El antropólogo Luis Román, quien ha trabajado más de veinte años con grupos tribales, no considera necesario esta reforma electoral, manifiesta que lo que se debería impulsar es la organización y acceso a los cargos a través de los medios convencionales (ha sucedido con aguarunas en municipios del Cenepa, Marañón y Requena). Sin embargo, Román comparte la postura de garantizar la propiedad del territorio de los indígenas, pero señala que en vez de una cesión (la titulación fracciona los territorrios creando grupos rivales), se debería realizar una alianza estratégica en la que se declaren áreas naturales protegidas permitiéndosele a los nativos la extracción de lo necesario para su subsistencia. "La titulación no debe ser simbólica", finaliza, se debe garantizar el aprovechamiento del territorio y el acceso a los recursos del mismo (bosques, subsuelo, etc.). Sin embargo, si el problema es grave con las poblaciones indígenas
contactadas, el caso es mucho peor con las que se hallan en "aislamiento
voluntario". Ellas, al carecer de contacto con el sistema, se encuentran
desprotegidas en todo sentido: legal, territorial, y hasta inmunológico
(a comienzos de los '80, un grupo nahua entró en contacto con algunos
colonos, murió inmediatamente la mitad de la población).

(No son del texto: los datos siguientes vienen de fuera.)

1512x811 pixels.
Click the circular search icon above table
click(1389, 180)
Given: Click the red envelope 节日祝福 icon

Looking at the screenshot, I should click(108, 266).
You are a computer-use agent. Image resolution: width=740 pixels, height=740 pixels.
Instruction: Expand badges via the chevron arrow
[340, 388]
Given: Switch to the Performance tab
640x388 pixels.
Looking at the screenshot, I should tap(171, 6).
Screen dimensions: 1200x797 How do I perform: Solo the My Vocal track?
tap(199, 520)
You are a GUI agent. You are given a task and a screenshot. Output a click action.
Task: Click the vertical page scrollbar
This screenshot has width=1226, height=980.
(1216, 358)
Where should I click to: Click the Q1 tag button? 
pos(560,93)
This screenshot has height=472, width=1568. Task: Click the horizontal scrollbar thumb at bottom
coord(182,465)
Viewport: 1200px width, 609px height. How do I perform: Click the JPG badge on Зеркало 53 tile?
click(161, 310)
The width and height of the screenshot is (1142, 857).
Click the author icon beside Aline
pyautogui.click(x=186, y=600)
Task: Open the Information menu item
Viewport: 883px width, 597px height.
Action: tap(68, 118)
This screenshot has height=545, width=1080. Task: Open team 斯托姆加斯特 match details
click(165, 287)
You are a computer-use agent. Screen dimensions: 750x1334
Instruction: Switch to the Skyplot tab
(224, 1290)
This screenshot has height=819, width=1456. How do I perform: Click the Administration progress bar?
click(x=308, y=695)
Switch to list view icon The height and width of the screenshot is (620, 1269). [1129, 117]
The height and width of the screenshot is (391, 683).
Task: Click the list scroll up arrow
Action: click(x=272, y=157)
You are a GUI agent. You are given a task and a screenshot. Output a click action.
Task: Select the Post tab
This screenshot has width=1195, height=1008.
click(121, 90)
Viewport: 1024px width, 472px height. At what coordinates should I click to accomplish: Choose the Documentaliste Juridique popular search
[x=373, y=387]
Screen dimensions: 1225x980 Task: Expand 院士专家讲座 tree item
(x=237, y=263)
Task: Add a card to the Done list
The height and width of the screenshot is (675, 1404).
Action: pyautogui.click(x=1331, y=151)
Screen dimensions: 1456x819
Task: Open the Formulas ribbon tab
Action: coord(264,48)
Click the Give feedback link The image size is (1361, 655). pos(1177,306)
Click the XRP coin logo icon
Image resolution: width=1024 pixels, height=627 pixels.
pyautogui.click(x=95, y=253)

Al no poderse determinar la cantidad de los mismos, su territorio exacto
(son transhumantes), ni las necesidades que tienen, el Estado se ve incapaz
de darle un tratamiento adecuado a tan compleja situación, lo que
se ahonda teniendo en cuenta las presiones de los extractores madereros,
mineros y de hidrocarburos, así como el escaso aparato estatal
destinado al tratamiento del problema: una oficina en el Ministerio de
la Mujer (?), la Setai. Sin embargo, el mal rato no sólo lo pasan
ellos: los continuos ataques a extractores o colonos (los flechan) son
síntoma de un conflicto en el que inevitablemente salen perdiendo
todas las partes (aunque mucho más los que ven amenazado su mundo).
La Federación Nativa del río Madre de Dios y Afluentes (Fenamad)
pide la cesión a los indígenas de aproximadamente 2'400,000
has sólo en la zona de Madre de Dios; el Inrena, por el momento,
ha cedido más de 1'500,000 has. Las negociaciones continúan.
A diferencia de lo que sucede en Ecuador, Colombia y Brasil (por citar 3 ejemplos), Perú no tiene una ley para el indígena, lo que nos coloca a rápido cálculo de Luis Román en por lo menos 10 años de retraso. Esto no sólo significa poner en riesgo los conocimientos y la riqueza cultural que guardan las distintas etnias, sino que, sin dramatizar, implica su extinción: sólo entre 1950 y 1997 desaparecieron 11 grupos. Actualmente 18 se encuentran en peligro de extinción. La vida de ellas depende en mucho de la voluntad política del Gobierno, pero también de las instancias encargadas de salvaguardar por el bienestar de las mismas: federaciones de indígenas y ONGs. De este entendimiento penderá la posibilidad de que los "no contactados" no mueran. Tremenda responsabilidad. (JP).